Mereka berusaha untuk masuk dan menguasai kantor Bupati Bone. Namun dicegah oleh barisan TNI dan Polri.
Dari video yang didapat Suara terlihat petugas polisi berusaha memukul mundur massa. Aksi saling lempar dan kejar mengejar pun tak terelakkan.
Polisi sempat mengeluarkan tembakan peringatan agar massa segera membubarkan diri karena sudah malam. Namun, imbauan itu tak diindahkan oleh demonstran.
Tindakan aparat membuat massa emosi dan melempar air mineral kepada petugas. Pagar kawat pun berhasil dijebol.
Aksi ini menolak kenaikan tarif Pajak Bumi dan Bangunan yang dinaikkan oleh pemerintah kabupaten Bone.
Hingga kini belum ada tanggapan resmi dari pihak kepolisian.
Tanggapan Gubernur Sulsel
Baca Juga: Alarm Keras untuk Gibran: Demo Pati Jadi Sinyal, Analogi Bendera One Piece Bikin Merinding
Gubernur Sulawesi Selatan Andi Sudirman Sulaiman akhirnya angkat bicara terkait polemik kenaikan Pajak Bumi dan Bangunan Perdesaan dan Perkotaan (PBB-P2) yang memicu gelombang protes warga di Kabupaten Bone.
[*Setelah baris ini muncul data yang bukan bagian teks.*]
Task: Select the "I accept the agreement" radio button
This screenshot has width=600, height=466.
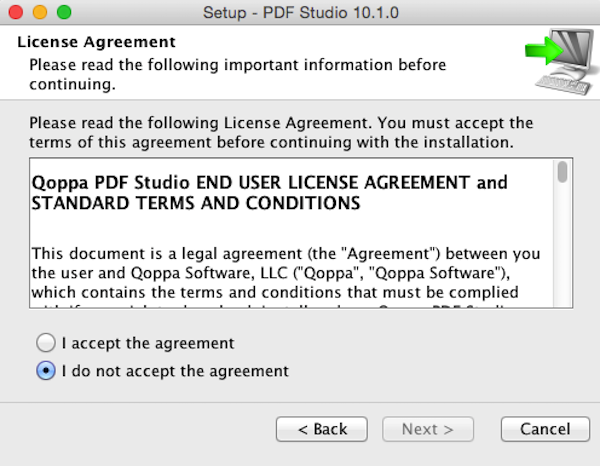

Kenaikan pajak tersebut membuat warga dan pemuda di Bone membuka posko donasi untuk menggelar aksi unjuk rasa besar-besaran.
Andi Sudirman meminta masyarakat untuk tetap tenang. Ia menyebut, pihaknya sedang berkoordinasi dengan Kementerian Dalam Negeri (Kemendagri) untuk mencari jalan keluar atas persoalan tersebut.
Kata Sudirman, kenaikan yang dikeluhkan warga bukan terjadi tanpa alasan. Melainkan dipicu temuan Badan Pemeriksa Keuangan (BPK) terkait ketidaksesuaian objek pajak di lapangan.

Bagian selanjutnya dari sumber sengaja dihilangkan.